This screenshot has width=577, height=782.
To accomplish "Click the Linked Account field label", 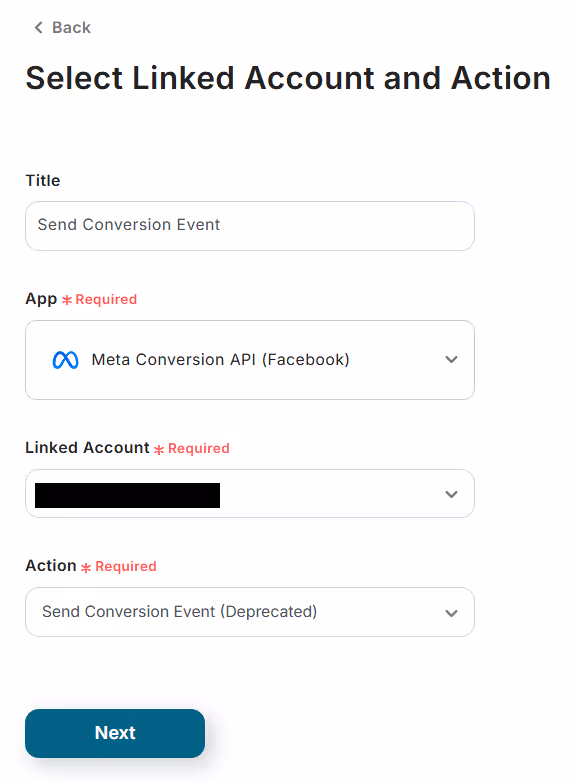I will click(87, 447).
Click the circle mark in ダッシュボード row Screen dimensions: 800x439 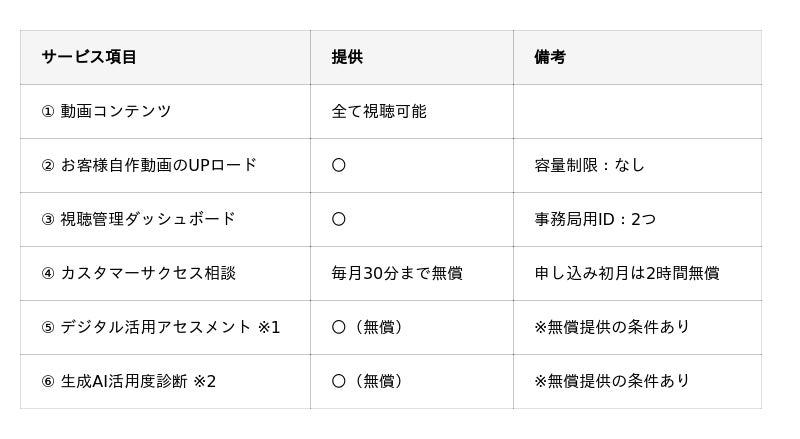point(339,219)
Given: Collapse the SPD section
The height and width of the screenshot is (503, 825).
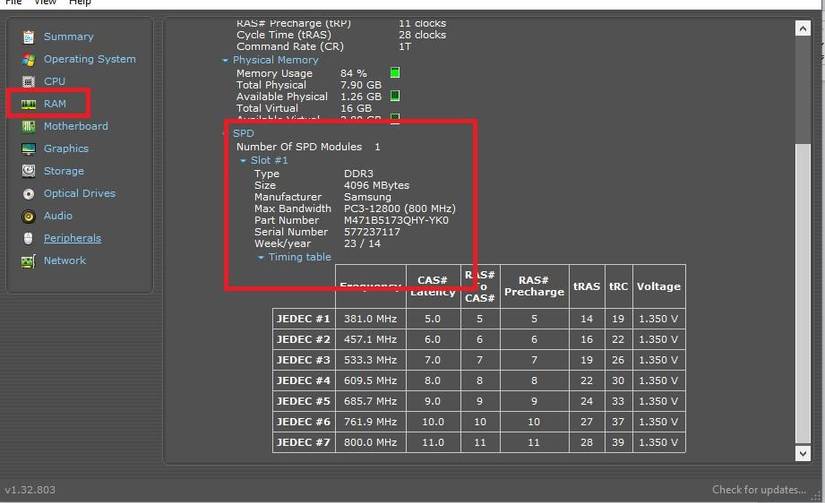Looking at the screenshot, I should 225,133.
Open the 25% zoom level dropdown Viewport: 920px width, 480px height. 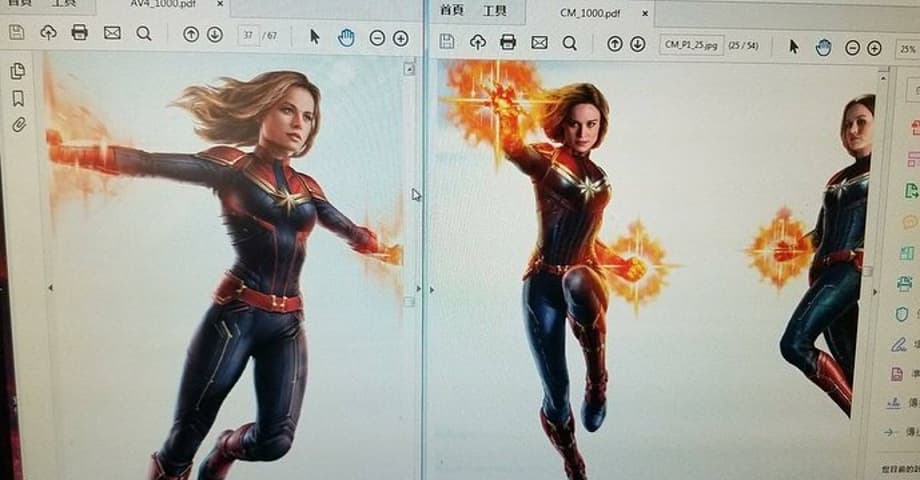(906, 48)
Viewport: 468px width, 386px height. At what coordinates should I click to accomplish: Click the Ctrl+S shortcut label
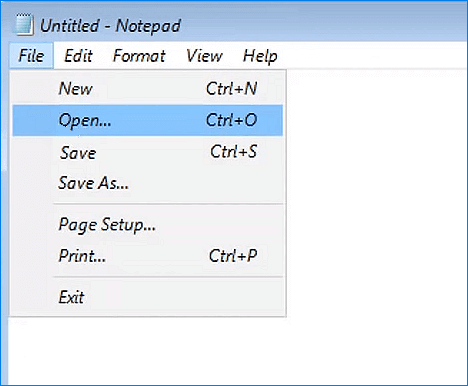click(234, 152)
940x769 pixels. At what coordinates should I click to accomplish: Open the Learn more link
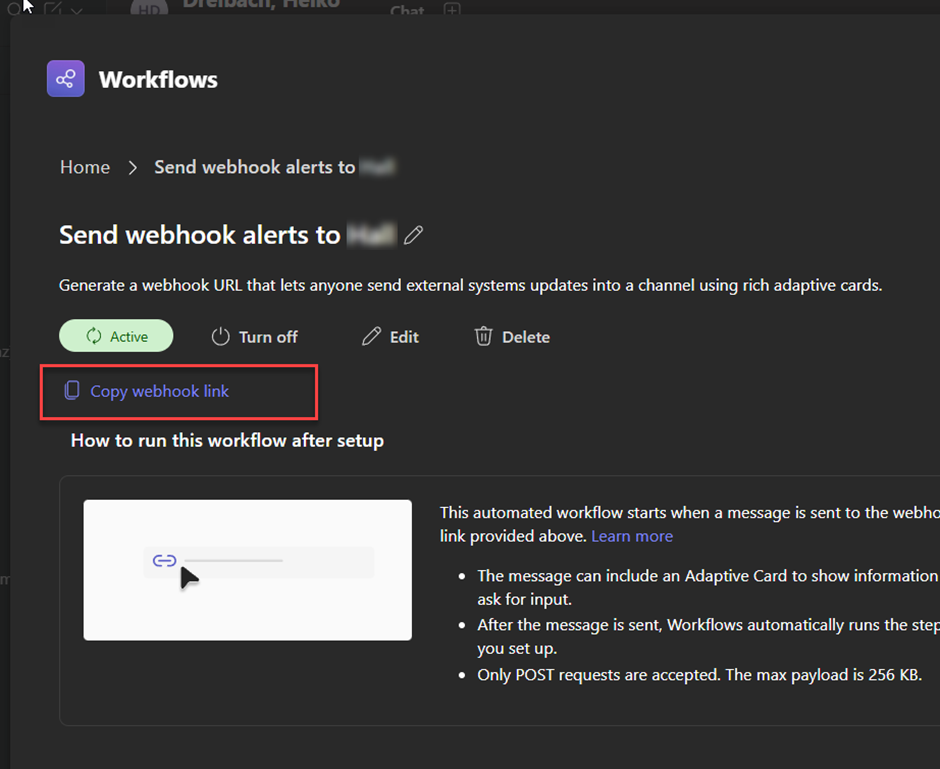coord(631,536)
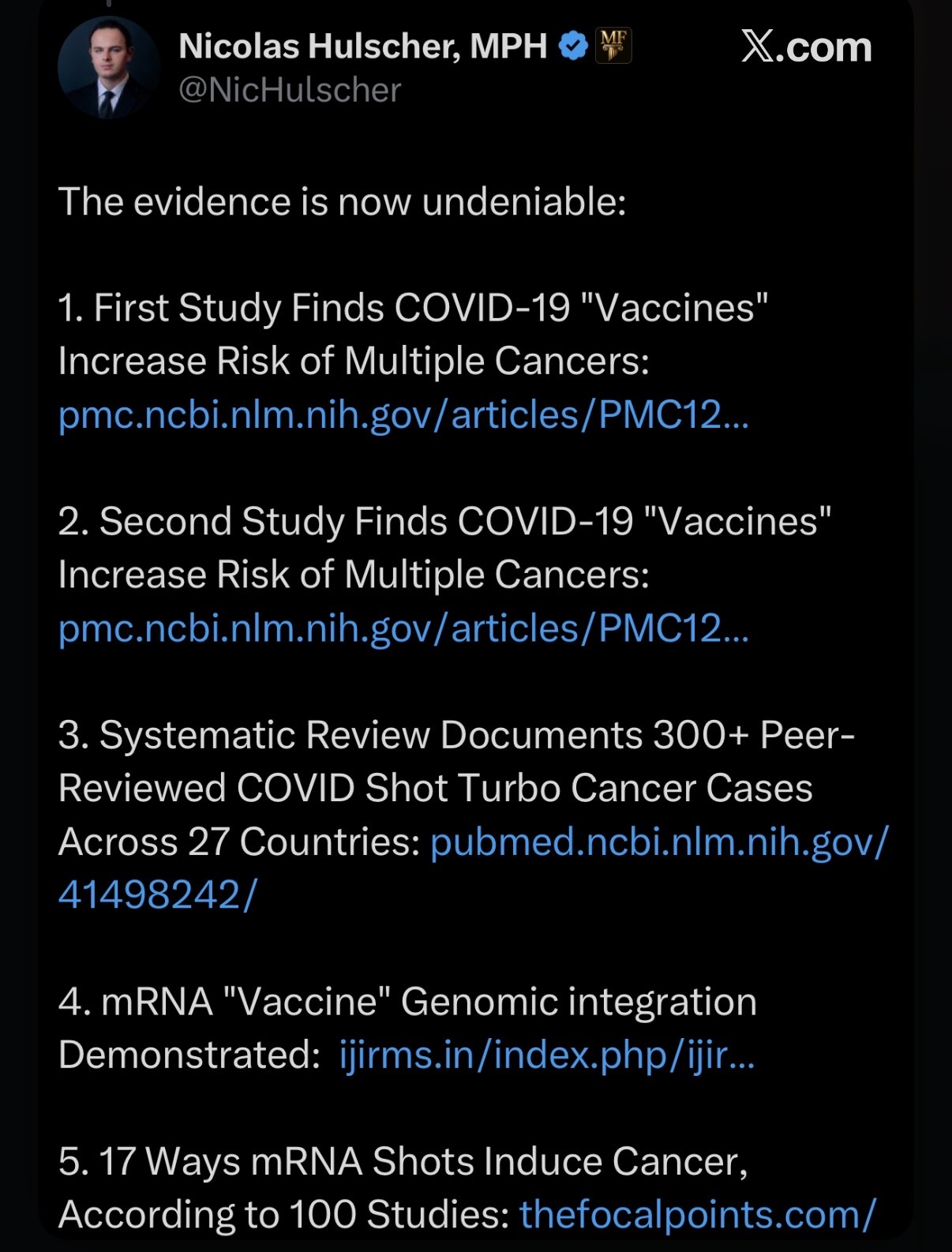Click "5. 17 Ways mRNA Shots" line

click(403, 1161)
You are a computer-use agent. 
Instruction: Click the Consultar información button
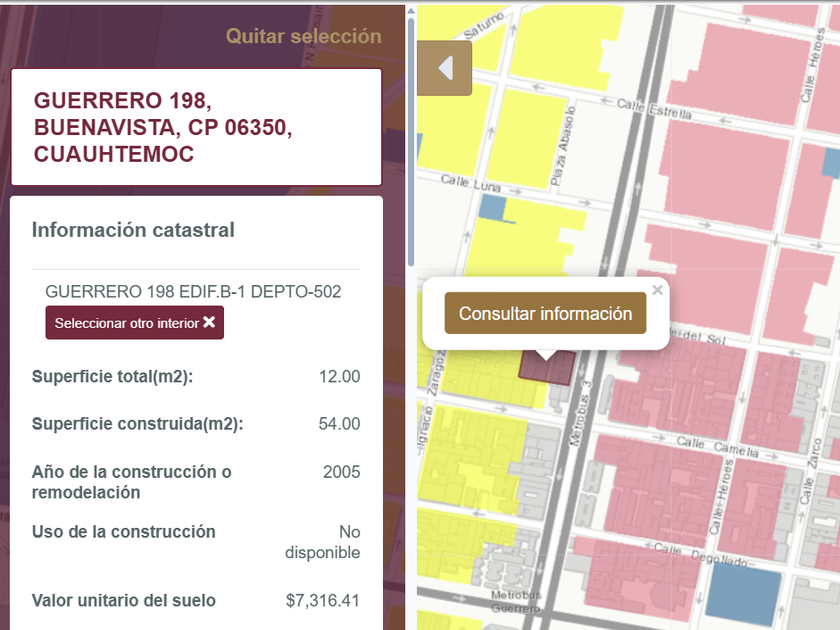point(545,313)
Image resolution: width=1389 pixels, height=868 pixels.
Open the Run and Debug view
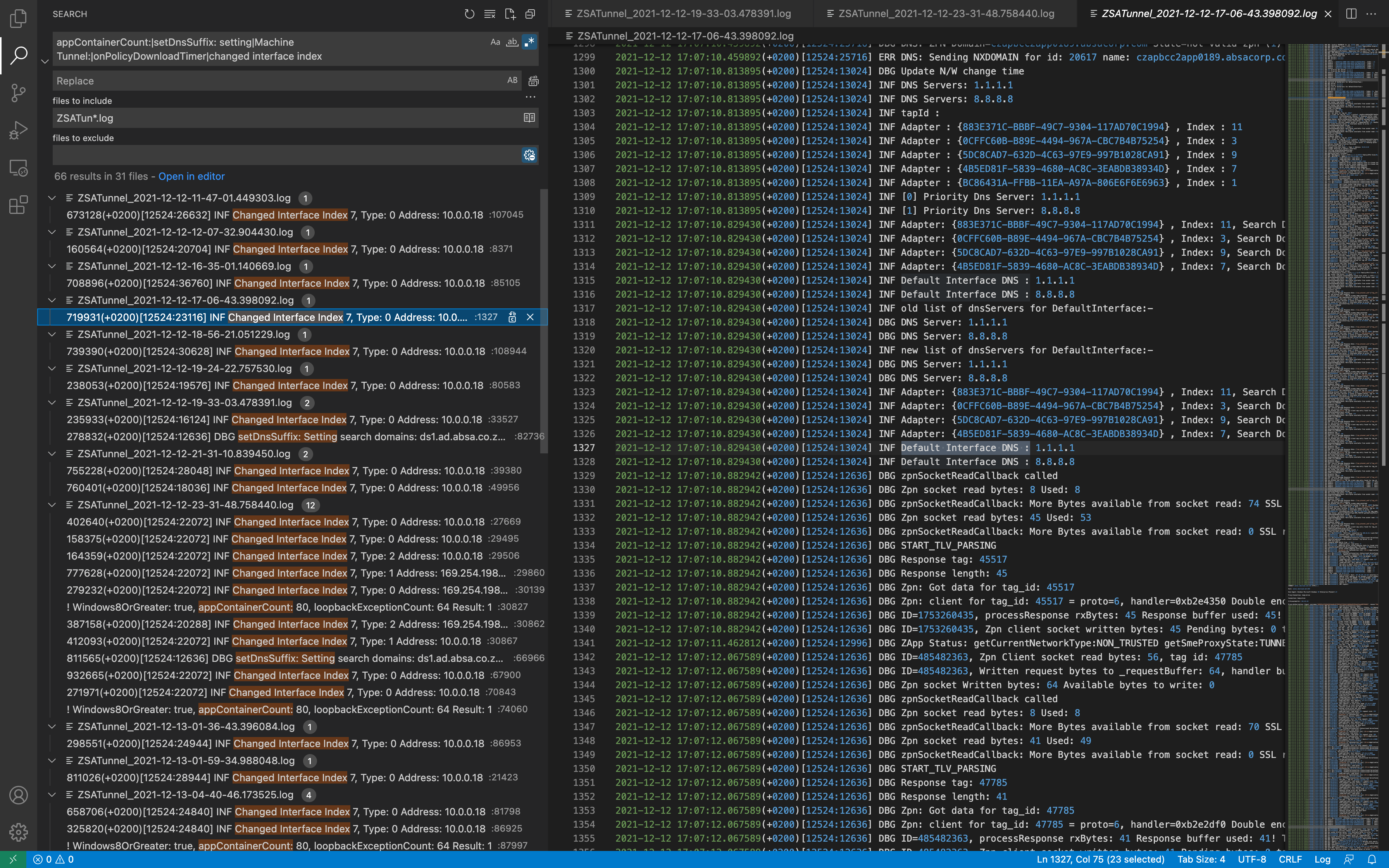click(x=18, y=130)
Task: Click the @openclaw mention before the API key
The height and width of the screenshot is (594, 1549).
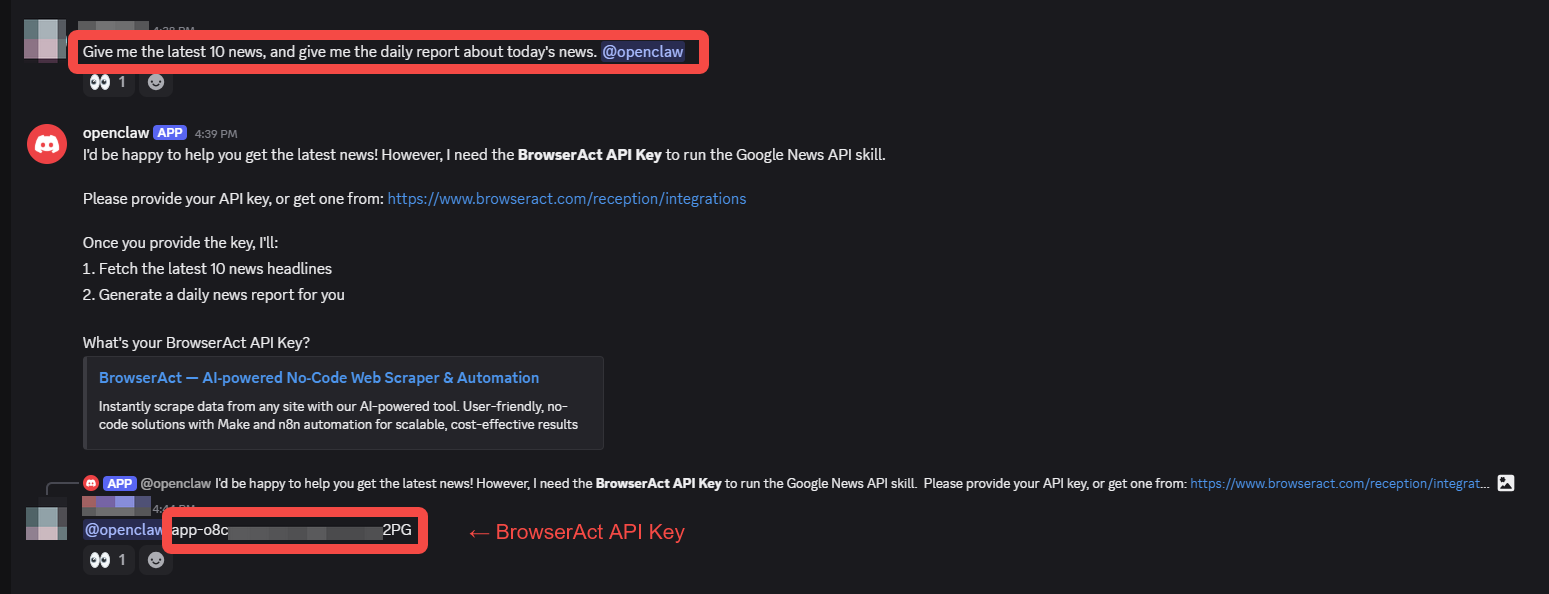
=-=-=
- **TO DO**: Having located the line with "Task: Click the", transcribe exactly and only the lines from it to the final line of the material, skipping the pictures.

- **RESPONSE TO THIS TASK**:
Task: Click the @openclaw mention before the API key
The height and width of the screenshot is (594, 1549).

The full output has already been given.